Джон Милтон вновь наклонился. Анджелина со смехом оттолкнула его.
– Еще про ночь в типи.
Он вздохнул и опять выпрямился.
– В первый день переоборудования щита поздно вечером я вернулся на место и припарковался у того конца, где билборды расходятся. Фары моего грузовика светили прямо в треугольное пространство между двумя щитами. Я вытащил из кузова спальный мешок, подушку, автохолодильник и фонарь. Нырнул под перекладину. Было так здорово находиться на земле между двумя поверхностями – грандиозными и уютными, как великанские объятия, о которых вечно твердила Люси. Или словно в пещере. Я развернул спальник – совсем как винил, только он был не скользкий, а мягкий. Потом бросил туда, где должна была находиться голова, – под точкой схода щитов, – подушку. Поставил с одной стороны холодильник и водрузил сверху фонарь. Скинул ботинки и стащил джинсы. Включил фонарь, сел на мешок и развел руки в стороны, чтобы пощупать землю. Красную глину Джорджии. Достал из холодильника банку овощного сока, открыл ее и сделал глоток. Потом вытащил мелки и карточки и стал рисовать крошечные рекламы. – Крошечные огоньки в треугольнике сумрака. – Обычно щиты снимают только для того, чтобы изменить угол между двумя сторонами или увеличить площадь билборда. В любом случае это однодневная работа, и мы сразу же поднимаем щит обратно.
– Такое ощущение, что ты живешь в какой-то другой стране.
Джон Милтон начал подниматься.
– Пора мне возвращаться к работе.
– Подожди. Так что же ты делаешь по утрам?
– Черт, далековато мы отклонились от темы. – Джон Милтон снова лег на спину. – Это действительно приятно, да? На земле я почти так же хорош, как в небе.
– Итак, по утрам…
– Итак, по утрам я плавно заползаю наверх, прижимаясь правым плечом к щиту. И в маленьком кружке света, падающего с моей каски, пробираюсь к месту схождения щитов.
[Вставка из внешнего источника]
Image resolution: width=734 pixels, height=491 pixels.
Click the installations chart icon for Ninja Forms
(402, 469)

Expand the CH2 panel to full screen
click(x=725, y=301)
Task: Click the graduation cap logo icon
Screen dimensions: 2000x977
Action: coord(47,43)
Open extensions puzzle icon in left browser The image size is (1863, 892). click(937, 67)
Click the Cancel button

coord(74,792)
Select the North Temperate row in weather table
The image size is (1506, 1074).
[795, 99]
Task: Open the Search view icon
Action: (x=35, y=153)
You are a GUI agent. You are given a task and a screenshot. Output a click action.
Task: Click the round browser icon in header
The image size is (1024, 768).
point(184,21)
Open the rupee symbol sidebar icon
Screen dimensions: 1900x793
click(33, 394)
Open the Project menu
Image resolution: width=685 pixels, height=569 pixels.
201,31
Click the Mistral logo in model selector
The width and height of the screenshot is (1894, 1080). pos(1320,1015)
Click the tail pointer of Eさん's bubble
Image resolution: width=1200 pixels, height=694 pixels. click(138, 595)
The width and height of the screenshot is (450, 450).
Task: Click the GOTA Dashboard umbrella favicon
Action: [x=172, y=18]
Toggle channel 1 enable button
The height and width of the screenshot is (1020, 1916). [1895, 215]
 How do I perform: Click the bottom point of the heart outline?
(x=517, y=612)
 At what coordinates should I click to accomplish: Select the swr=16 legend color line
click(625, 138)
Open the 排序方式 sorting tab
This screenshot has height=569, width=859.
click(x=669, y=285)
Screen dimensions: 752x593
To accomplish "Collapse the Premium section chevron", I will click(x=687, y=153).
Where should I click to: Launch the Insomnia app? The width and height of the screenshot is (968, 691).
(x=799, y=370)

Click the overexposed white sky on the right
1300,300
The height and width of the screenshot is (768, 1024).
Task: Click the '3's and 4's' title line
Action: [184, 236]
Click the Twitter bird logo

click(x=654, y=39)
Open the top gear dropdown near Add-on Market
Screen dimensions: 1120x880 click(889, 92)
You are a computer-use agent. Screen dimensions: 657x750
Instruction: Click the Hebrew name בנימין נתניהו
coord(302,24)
В этот час на дороге ни единой машины. Единственный звук, который раздается, – это стук моих ботинок. Я ставлю свой ящик и снимаю куртку. Сажусь между стенами, образованными двумя щитами, свесив одну ногу в пространство между ними, и снимаю ботинки и носки. Опять встаю, и ледяной металл обжигает мне ноги. Кажется, там всегда холодно, даже летом. Я выключаю фонарь и снимаю шапку. Убеждаюсь, что привык к темноте, прежде чем снять рубашку. А потом…
– Ты наверху раздеваешься?
– …А потом сбрасываю джинсы. И не мерзну, а погружаюсь в холодный воздух. Пытаюсь впитать его влажные частицы своими порами. Через минуту я выхожу на край мостика у схода щитов. В эту минуту я обычно замечаю вдали фары первой за день машины. А дальше, за ними, если я правильно рассчитал время (обычно я не ошибаюсь), появляется слабый апельсиново-рыжий отсвет восходящего солнца. Затем я распрямляю спину, потягиваюсь и как можно дальше пускаю струю мочи.
Анджелина села.
– Ты ходишь там, наверху, в туалет?
Джон Милтон рассмеялся и, засунув руки под футболку, стал чесать грудь и живот.
– Я не то себе представляла, – сказала Анджелина, отряхивая с рук, ног, спины и штанов прутики, сосновые иголки, землю и траву.
– После этого я расстилаю куртку и сажусь на нее, свесив ноги высоко над деревьями.
– Ты остаешься голым?
– Подо мной начинать струиться поток машин. Еще одно замечательное слово. Я открываю термос с серебряной крышкой и наливаю первую чашку кофе, черного, как небо, которое еще темнеет надо мной. Последний глоток кофе я приберегаю на то время, когда увижу поднявшийся над горизонтом целый кружок апельсина, – и в ту же секунду выпиваю его.